As details surrounding OPEC’s groundbreaking decision to cut production by 1.2 million barrels a day emerge, it is becoming increasingly clear that the deal would not have been possible without the active intermediary role of the Russian President Vladimir Putin.
Not only was Putin able to help settle the differences between two major OPEC rivals – Saudi Arabia and Iran, but, he also got Russia – a non OPEC member state – involved in a OPEC deal for the first time in 15 years.
Russian President Vladimir Putin played a crucial role in helping OPEC rivals Iran and Saudi Arabia set aside differences to forge the cartel’s first deal with non-OPEC Russia in 15 years.
Interventions ahead of Wednesday’s OPEC meeting came at key moments from Putin, Saudi Deputy Crown Prince Mohammed bin Salman and Iran’s Supreme Leader Ayatollah Ali Khamenei and President Hassan Rouhani, OPEC and non-OPEC sources said.
Putin’s role as intermediary between Riyadh and Tehran was pivotal, testament to the rising influence of Russia in the Middle East since its military intervention in the Syrian civil war just over a year ago.
It started when Putin met Saudi Prince Mohammed in September on the sidelines of a G20 gathering in China. The two agreed to cooperate to help world oil markets clear a glut that had more than halved oil prices since 2014.
In September, OPEC agreed in principle at a meeting in Algiers to reduce output for the first time since the 2008 financial crisis. But the individual country commitments required to finalize a deal at Wednesday’s Vienna meeting still required much diplomacy.
Recent OPEC meetings have failed because of arguments between de facto leader Saudi Arabia and third-largest producer Iran. Tehran has long argued OPEC should not prevent it restoring output lost during years of Western sanctions.

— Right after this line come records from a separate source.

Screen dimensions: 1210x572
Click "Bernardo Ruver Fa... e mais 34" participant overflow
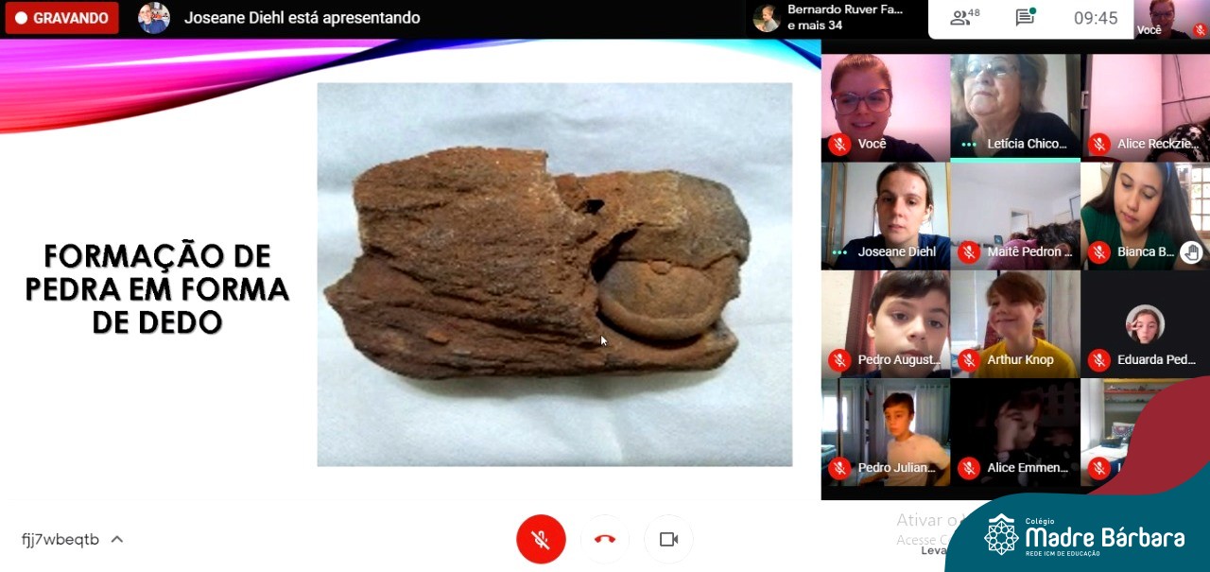[x=832, y=18]
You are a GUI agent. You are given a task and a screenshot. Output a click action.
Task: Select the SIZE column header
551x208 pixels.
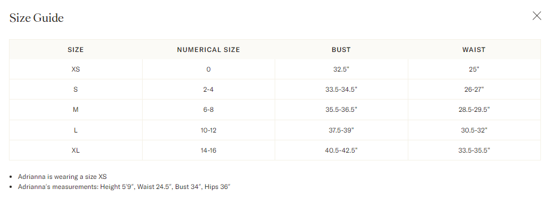click(x=76, y=50)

Proxy wars in Syria and Yemen have exacerbated decades of tensions between the Saudi Sunni kingdom and the Iranian Shi’ite Islamic republic.

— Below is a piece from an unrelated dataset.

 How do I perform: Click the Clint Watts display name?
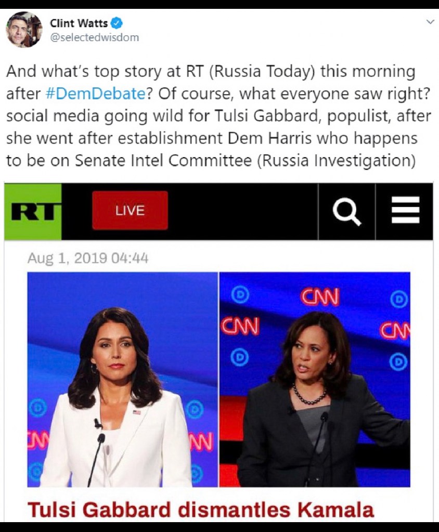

Putin established that the Saudis would shoulder the lion’s share of cuts, as long as Riyadh wasn’t seen to be making too large a concession to Iran. A deal was possible if Iran didn’t celebrate victory over the Saudis.
A phone call between Putin and Iranian President Rouhani smoothed the way. After the call, Rouhani and oil minister Bijan Zanganeh went to their supreme leader for approval, a source close to the Ayatollah said.
On Wednesday, the Saudis agreed to cut production heavily, taking “a big hit” in the words of energy minister Khalid al-Falih – while Iran was allowed to slightly boost output.